There are CWGC graves and memorials in 13,000 locations across this country, and more than 300,000 Commonwealth men and women who died in both world wars are commemorated in the UK, more than half of them casualties of the Great War. Up to the end of last week 144 visits for MPs had been organised, and a further 76 are planned for the summer and the autumn. I visited three sites in Worcester last Friday with the local MP, Robin Walker. We were guided impressively by the CWGC’s Andrew Crompton, and I thank him on the record for what he did for us then. I reinforce the Minister’s praise for the Commonwealth War Graves Commission for what it does not just in this country but all over the world; we owe it a huge debt of gratitude.
I am pleased that there is a cultural programme alongside everything else that is going on. I was very moved by what the noble Baroness, Lady Williams of Crosby, said about the World War I poets. Yesterday I played a part in a very special event in the Cotswolds. A special train was chartered from Oxford, stopping at the site of Adlestrop station. It was exactly 100 years to the day, and almost to the hour, after the train carrying the World War I poet Edward Thomas stopped, as he put it, “unwontedly” and provided the inspiration for his much loved poem “Adlestrop”. He of course joined up the following year, in 1915, and was killed at Arras in 1917. I had the privilege of reading the poem on the train’s public address system.
If your Lordships will allow me to stay in my own county of Worcester for a moment, I would like to commend what is known as the Worcestershire World War One Hundred project, which was one of the very first to attract a major Heritage Lottery Fund grant of £353,000 towards a total cost of £675,000. This is being led by Dr Adrian Gregson, head of the county’s archive and archaeology service and Worcester city councillor. The project has brought together the widest range of local organisations, including all the major museums, the University of Worcester, the cathedral, the Worcestershire regimental associations and many more. Its purpose is to tell the story of Worcestershire’s experience of the Great War and its legacy through exhibitions, trails and school and community activities, on both the home and battle fronts.
We are also celebrating the lives of two individuals who contributed hugely in different ways, both with very strong Worcester connections: the music hall artiste, Vesta Tilley, who was born in Worcester and eventually married a Conservative MP—well, no one is perfect—and the Reverend Geoffrey Studdert Kennedy, better known as Woodbine Willie. He will have a special place in a service in Worcester Cathedral.
Tomorrow, local residents are being invited to come to a bell tent at the Commandery in Worcester to share, donate or loan artefacts, memorabilia and stories that show how the war touched everyone’s lives. The bell tent will later go on tour around the county.
I shall finish by referring to one of the first commemoration events we will have this year, on 31 October, which is the centenary of the stand by the 2nd Battalion The Worcestershire Regiment at the Battle of Gheluvelt. Military historians more knowledgeable than I say that this was a crucial engagement as the Worcesters and the South Wales Borderers held the line against a German advance in the very early weeks of the war.

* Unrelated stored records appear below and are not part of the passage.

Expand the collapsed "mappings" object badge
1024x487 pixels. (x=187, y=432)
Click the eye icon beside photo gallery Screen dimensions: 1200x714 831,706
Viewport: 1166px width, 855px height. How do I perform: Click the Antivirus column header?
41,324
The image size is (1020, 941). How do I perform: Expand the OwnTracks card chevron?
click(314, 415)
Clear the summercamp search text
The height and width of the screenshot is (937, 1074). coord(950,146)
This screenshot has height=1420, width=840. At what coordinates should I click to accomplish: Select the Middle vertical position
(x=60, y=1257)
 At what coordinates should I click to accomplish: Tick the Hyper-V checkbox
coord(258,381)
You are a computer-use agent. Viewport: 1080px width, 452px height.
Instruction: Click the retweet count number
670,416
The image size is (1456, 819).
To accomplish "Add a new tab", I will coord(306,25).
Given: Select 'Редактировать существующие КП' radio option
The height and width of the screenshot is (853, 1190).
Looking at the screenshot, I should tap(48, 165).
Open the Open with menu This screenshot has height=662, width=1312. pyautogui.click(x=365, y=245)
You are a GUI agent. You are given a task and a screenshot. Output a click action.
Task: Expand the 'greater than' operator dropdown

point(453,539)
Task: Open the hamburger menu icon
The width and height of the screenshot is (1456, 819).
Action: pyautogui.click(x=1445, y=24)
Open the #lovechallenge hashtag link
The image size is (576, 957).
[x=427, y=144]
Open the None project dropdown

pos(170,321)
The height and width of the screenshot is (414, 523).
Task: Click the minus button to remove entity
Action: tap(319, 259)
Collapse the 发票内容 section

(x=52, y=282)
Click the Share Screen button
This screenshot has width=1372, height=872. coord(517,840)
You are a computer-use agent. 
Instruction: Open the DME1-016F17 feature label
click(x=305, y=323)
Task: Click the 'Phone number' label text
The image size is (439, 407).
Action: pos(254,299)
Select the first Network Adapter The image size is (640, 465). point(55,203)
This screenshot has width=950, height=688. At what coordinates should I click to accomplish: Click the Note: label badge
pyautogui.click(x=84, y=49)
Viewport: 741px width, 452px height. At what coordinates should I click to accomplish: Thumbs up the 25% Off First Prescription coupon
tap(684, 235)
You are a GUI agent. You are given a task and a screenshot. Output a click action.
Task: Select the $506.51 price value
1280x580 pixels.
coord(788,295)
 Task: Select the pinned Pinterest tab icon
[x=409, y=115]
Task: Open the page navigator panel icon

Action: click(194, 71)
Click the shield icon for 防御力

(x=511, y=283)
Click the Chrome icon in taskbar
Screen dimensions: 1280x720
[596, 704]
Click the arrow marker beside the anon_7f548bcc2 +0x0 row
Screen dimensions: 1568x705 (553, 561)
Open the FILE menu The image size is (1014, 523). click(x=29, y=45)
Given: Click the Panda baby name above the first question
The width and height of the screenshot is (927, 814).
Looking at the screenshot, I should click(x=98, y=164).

Not just in Worcestershire, but all over the country there will be exhibitions, parades, concerts, church services and remembrance events over the next four years. I am confident that the tone will be right and that the programmes will be imaginative, appropriate and, above all, non-partisan. I thank the Minister for the opportunity to talk about some of these events today and to play some modest part in the programme in the future.